On Saturday, May 9 — four days before the ads began airing — the Liberals’ new party president, Toronto lawyer Alfred Apps, and Rocco Rossi, who as the party’s executive director is in charge of fundraising, met Ignatieff to settle on a two-year strategic plan for the party. The plan’s emphasis was to “dramatically” increase private donations to the party by “significantly” expanding the part of the party’s organization that deals with fundraising.

A not-insignificant benefit of the changes would be “reducing the vulnerability associated with our reliance/ dependency upon the public subsidy of our operations and activities,” Apps wrote in a memo to Liberal riding association presidents.

Prime Minister Stephen Harper targeted public subsidies of political parties in last autumn’s economic and fiscal update, which led directly to the confidence crisis that forced Harper to seek the proroguation of Parliament to keep his job. Harper has told interviewers he still intends to cut public funding of political parties if he wins re-election. Because of longstanding weakness in attracting small private donors, the Liberal Party has, in recent years, been uniquely dependent on the public subsidy.
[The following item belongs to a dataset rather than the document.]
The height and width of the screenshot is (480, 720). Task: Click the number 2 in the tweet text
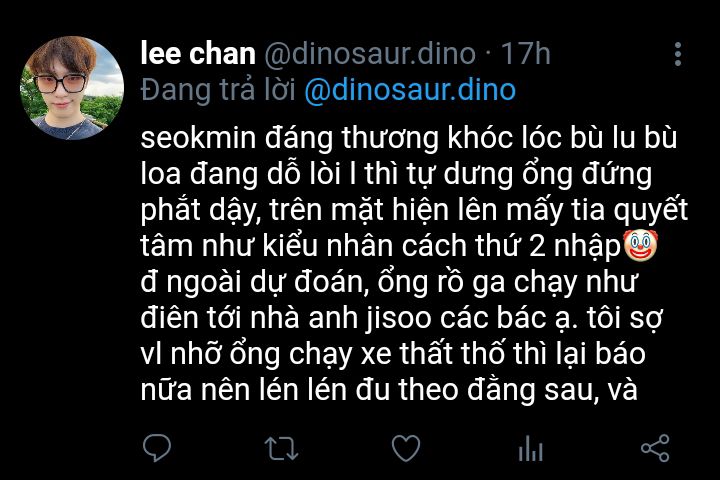pos(537,246)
In his memo to riding presidents, Apps reports that he planned to get approval for structural changes and a new fundraising approach, based on “the possibilities that modern technologies and communication methods open up,” over the summer.

But that was before the Conservatives announced an ambitious nationwide ad buy, which portrays Ignatieff as a carpetbagger who is “just visiting” after 34 years abroad.
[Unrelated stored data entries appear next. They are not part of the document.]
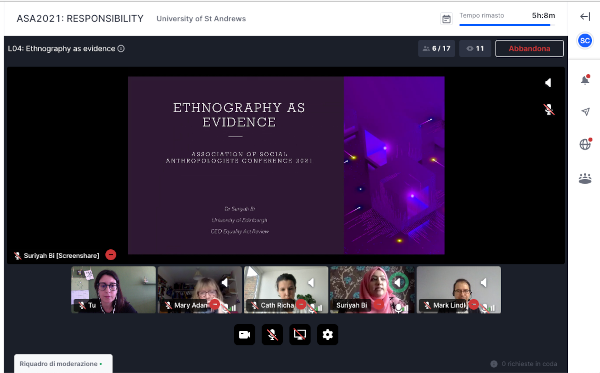The image size is (600, 373).
Task: Toggle the camera button in bottom controls
Action: (245, 335)
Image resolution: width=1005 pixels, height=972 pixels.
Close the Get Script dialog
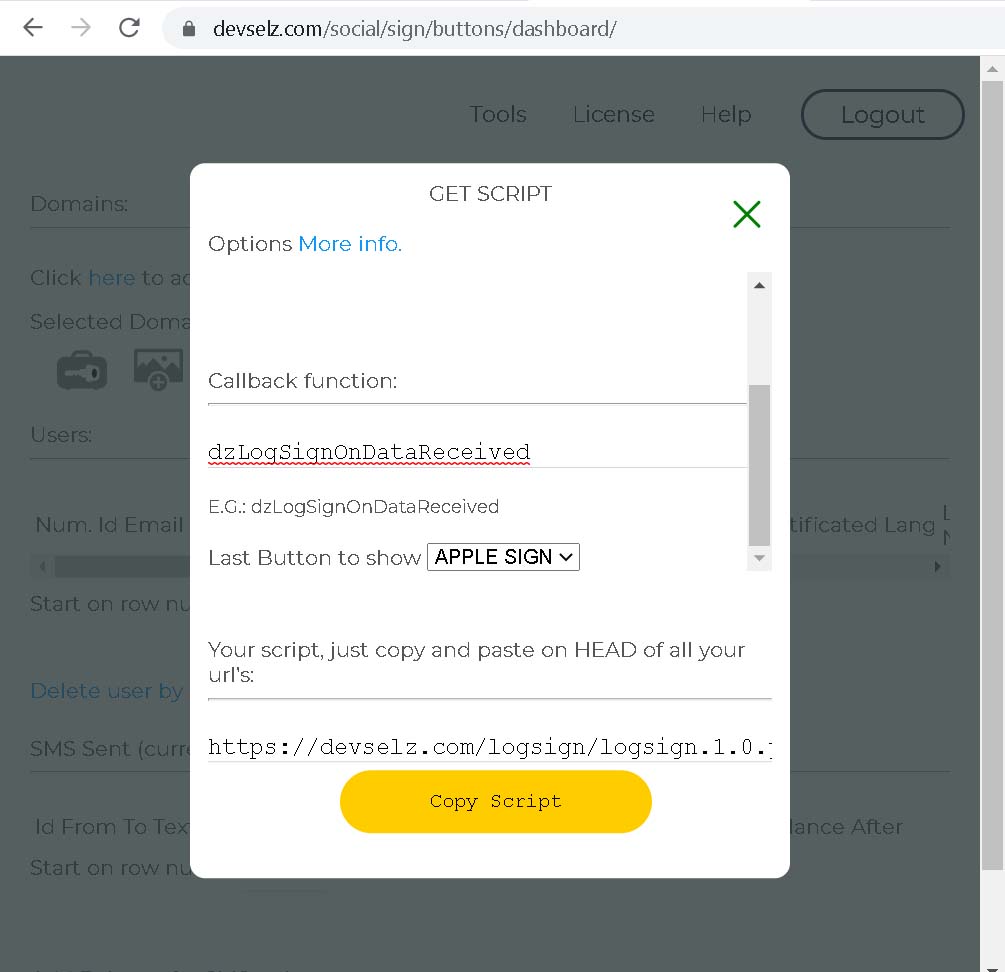(x=747, y=214)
“I believe the advertising campaign undertaken by our opponents last week has created the opportunity to galvanize the entire Party around a reinvigorated fundraising effort now, even before the summer commences,” Apps writes.

So on May 18, five days after the Conservative ads started running, Apps held a special meeting of the Liberals’ National Management Committee, which agreed to move the implementation of the fundraising plan forward from Sept. 1 to June 1. A resolution passed at the management committee meeting says hurrying ahead with the fundraising changes will allow “a constructive, comprehensive and focused response to the personal attacks on [the party’s] Leader by instead addressing the Harper Conservatives’ failed approach to the economic crisis and refusal to adopt the Liberal EI plan.”
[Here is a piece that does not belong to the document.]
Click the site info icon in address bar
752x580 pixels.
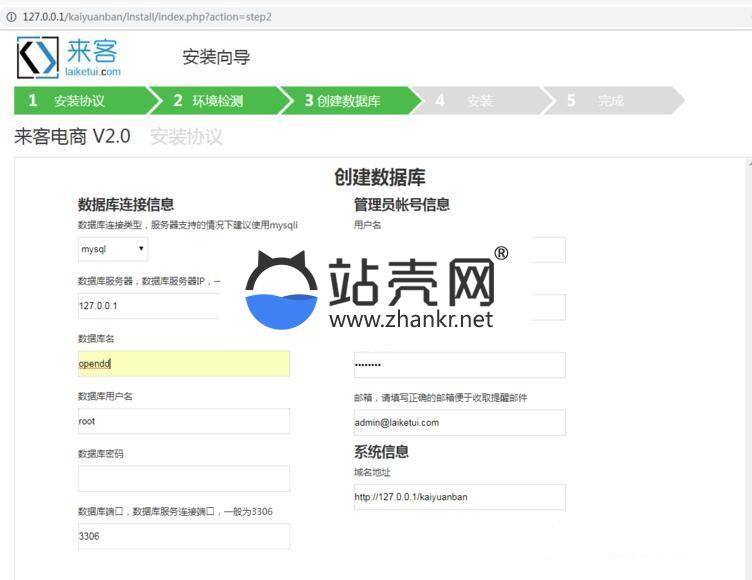10,17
The resolution must be endorsed by the Liberals’ Council of the Presidents, which comprises riding-association presidents from more than 300 ridings across the country. Apps has convened a conference call for that purpose on May 28, next Thursday.

  • The fundraising plan is extraordinarily ambitious. The Liberals would seek, within a year, to nearly quintuple the party’s revenues from private donations over the 2008 level. The new goal: an annual war chest of $25 million, built on a massively increased pool of donors who, in most cases, agree to give at least annually, and often several times per year. Three mechanisms will be used for this objective:Membership in the Laurier Club, which is for people who contribute the maximum of $1,100 a year to the party, would be more than tripled to 10,000 members. A Leaders’ Circle will be created, with at least one member in every community in Canada with more than 50,000 people, to sign up new Laurier Club members.
  • The Victory Fund, a more broad-based group of Liberal supporters who authorize monthly donations of $10, would get a major push with the goal of an eight-fold increase to 25,000 members within a year.
  • Finally, the party would “make use of direct mail, telemarketing and established online/social media techniques to reach out to the millions of actual and potential Liberal supporters and sympathizers across Canada,” with the goal of raising $10,000,000 a year in small, one-off donations.

To say the least, it is not clear the Liberals can meet such ambitious targets. If they do, it will be in no small part due to the galvanizing influence the Conservative ad campaign has had on Liberals.